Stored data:
Start of Block
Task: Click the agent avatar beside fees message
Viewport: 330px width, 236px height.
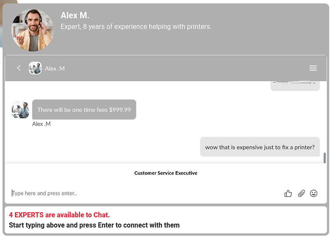Action: 20,110
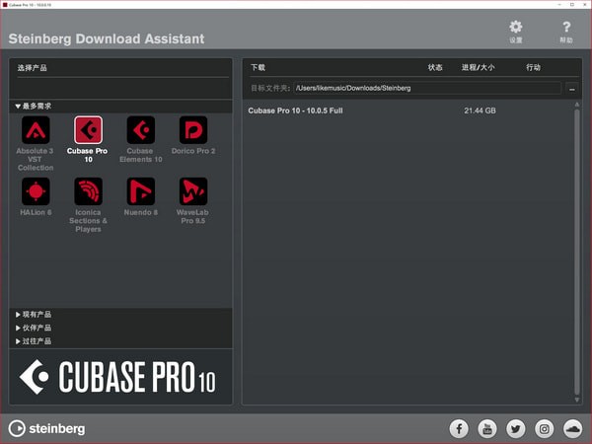
Task: Select Iconica Sections & Players icon
Action: [x=88, y=191]
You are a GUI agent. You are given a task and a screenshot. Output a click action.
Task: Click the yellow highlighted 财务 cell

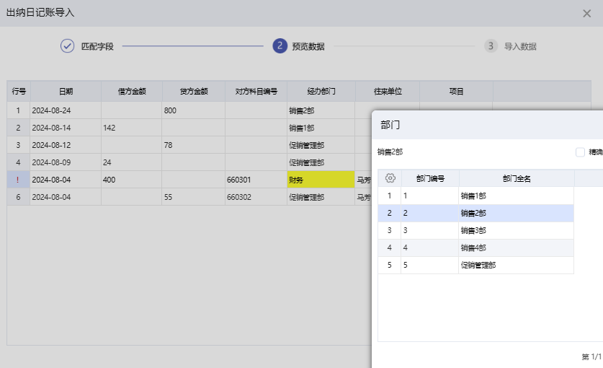(x=320, y=180)
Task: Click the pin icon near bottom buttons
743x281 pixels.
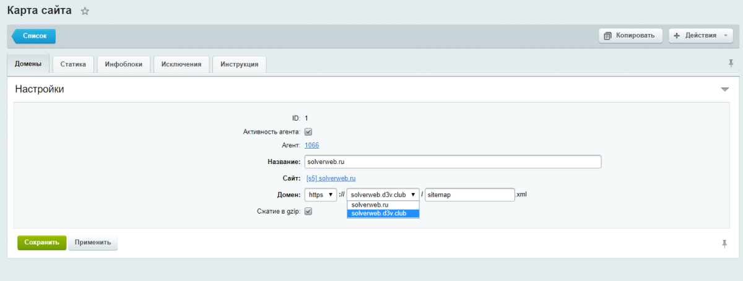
End of Block
Problem statement.
In the copy, include all records verbatim but no images.

Answer.
Task: Click the agent avatar beside fees message
Viewport: 330px width, 236px height.
Action: 20,110
Task: Select Iconica Sections & Players icon
Action: [x=88, y=191]
You are a GUI agent. You are given a task and a screenshot. Output a click action.
Task: Click the yellow highlighted 财务 cell

(x=320, y=180)
Task: Click the pin icon near bottom buttons
743x281 pixels.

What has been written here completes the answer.